アメリカのネバダ州でギャンブル依存症の支援活動を行っている「Nevada Council on Problem Gambling」という団体が、YouTube上でギャンブル依存に関する動画をあげております。
日本語字幕付のものがこの度公開されたのですが、非常に良く出来た内容でしたのでご紹介致します。
GIVEN THE CHANCE Japanese subtitles
ひとつめは、ギャンブルがやめられずに借金や窃盗に手を染めてしまい、次第に周囲から孤立していく学生の姿が描かれております。

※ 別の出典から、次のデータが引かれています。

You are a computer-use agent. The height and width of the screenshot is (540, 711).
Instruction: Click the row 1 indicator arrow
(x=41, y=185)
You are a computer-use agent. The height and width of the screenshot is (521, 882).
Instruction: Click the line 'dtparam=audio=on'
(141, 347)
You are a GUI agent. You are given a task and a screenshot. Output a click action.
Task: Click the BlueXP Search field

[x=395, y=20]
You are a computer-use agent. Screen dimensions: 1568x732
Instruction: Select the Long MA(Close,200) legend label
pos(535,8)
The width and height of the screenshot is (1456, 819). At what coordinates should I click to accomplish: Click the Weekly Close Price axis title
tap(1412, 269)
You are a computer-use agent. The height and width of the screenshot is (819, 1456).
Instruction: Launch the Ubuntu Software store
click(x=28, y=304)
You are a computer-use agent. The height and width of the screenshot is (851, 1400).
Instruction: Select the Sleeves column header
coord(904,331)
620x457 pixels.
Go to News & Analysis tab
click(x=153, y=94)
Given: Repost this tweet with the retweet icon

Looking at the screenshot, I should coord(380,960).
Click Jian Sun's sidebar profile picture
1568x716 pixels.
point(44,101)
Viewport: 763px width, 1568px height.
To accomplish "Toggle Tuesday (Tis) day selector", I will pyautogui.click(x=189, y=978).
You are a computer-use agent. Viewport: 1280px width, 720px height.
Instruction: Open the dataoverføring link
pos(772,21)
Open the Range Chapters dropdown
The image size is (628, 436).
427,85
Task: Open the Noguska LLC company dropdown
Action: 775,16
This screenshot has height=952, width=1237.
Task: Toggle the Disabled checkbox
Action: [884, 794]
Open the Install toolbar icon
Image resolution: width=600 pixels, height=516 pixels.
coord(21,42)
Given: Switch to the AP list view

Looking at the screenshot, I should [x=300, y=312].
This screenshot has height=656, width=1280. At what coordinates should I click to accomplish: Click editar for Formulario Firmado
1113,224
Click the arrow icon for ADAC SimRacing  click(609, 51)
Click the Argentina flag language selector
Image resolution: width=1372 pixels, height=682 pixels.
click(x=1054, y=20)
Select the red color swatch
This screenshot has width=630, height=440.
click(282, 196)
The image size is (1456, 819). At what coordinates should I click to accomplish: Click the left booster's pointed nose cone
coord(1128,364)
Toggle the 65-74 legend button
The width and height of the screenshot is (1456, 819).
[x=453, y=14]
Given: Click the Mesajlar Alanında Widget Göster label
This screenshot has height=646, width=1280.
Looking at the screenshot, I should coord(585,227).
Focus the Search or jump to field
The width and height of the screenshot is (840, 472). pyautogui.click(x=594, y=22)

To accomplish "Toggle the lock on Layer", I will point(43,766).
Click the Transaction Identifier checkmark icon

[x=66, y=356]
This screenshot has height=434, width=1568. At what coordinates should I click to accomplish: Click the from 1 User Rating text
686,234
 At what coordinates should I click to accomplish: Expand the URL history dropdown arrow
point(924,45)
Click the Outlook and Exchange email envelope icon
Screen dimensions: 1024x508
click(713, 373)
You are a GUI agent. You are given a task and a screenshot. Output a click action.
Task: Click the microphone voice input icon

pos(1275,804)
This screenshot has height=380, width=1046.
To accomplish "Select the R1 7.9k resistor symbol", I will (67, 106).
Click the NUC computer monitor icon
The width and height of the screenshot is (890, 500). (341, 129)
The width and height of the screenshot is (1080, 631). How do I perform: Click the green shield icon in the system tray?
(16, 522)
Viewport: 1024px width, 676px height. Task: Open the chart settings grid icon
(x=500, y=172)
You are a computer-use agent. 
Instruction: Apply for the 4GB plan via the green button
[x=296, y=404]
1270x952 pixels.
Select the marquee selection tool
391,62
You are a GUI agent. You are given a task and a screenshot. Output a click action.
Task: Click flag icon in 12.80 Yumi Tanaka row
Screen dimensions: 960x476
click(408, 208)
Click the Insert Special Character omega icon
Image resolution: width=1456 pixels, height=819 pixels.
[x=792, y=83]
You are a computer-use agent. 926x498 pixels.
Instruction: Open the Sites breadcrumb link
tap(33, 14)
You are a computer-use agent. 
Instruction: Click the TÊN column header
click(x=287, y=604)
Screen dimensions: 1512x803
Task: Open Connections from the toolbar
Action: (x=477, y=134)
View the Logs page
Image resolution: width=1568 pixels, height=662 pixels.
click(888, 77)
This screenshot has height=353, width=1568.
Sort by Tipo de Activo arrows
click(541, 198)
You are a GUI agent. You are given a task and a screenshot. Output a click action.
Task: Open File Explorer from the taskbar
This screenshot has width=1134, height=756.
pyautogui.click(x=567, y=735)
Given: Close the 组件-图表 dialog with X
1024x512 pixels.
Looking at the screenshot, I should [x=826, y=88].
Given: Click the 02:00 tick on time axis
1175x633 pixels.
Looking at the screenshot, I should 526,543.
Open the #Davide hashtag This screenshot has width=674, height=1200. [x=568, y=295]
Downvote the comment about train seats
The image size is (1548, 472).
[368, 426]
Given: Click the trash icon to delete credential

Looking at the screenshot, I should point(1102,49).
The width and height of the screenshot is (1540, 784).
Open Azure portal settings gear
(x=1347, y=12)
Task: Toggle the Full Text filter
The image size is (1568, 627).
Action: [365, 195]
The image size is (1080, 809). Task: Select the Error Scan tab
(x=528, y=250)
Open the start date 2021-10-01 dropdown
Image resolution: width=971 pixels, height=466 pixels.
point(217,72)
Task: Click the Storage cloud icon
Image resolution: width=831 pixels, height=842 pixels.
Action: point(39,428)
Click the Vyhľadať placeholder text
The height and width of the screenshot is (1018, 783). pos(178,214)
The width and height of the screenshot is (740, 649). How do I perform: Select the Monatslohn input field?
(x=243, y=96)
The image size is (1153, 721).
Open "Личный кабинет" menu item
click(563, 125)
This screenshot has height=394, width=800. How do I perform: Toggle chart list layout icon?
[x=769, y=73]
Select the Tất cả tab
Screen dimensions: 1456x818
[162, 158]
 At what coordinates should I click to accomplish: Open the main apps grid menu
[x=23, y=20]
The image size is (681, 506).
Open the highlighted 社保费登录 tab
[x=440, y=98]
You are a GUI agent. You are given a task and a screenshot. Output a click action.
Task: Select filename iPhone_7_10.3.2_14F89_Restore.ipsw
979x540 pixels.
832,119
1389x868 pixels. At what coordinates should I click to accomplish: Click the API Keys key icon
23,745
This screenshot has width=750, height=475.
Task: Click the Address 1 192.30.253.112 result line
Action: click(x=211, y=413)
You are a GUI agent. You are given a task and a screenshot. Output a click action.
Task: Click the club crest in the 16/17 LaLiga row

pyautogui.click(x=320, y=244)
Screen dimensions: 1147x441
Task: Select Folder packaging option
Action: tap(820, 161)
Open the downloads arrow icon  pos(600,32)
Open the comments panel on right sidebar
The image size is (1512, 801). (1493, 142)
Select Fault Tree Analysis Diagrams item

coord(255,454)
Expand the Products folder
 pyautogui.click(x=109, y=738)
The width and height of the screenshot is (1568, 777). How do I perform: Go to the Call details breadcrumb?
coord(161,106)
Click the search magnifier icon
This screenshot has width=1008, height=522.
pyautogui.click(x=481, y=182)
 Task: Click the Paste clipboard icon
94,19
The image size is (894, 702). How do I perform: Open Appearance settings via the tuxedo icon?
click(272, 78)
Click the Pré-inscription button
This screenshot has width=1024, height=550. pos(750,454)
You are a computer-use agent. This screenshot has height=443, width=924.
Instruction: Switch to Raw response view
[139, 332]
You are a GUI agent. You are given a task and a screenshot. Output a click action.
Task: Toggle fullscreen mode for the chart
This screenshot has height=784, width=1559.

ギャンブルで非常にヤバい事態になっているのは自覚しているようすと、それでもやめることが困難なようすがよく伝わります。
こうなると、もはや「叱責や説得や罰」ではなかなかギャンブルがとまりません。
彼に必要なのは「やめるためのスキルや工夫」と、それを身につけるための適切な社会的支援です。
DAMAGE DONE Japanese subtitles
ふたつめは、夫であり父であるギャンブラー本人をあえて描写しないことにより、ギャンブル問題に巻き込まれている家族達の苦悩にフォーカスがあてられております。
家族がギャンブル問題を内々に抱え込むと、そこから派生するさまざまな問題を取り繕うためにウソをつくようになっていきます。
自宅に残された妻子の生活が蝕まれていくようすがとてもリアルに表現されております。
この家族にとってまず必要なのは、社会的支援に繋ってウソ・隠し事のいらない場所を確保することです。
そのうえで、蝕まれた生活から回復するために自分には今具体的に何が出来るのかを家族それぞれが考えていくことになるでしょう。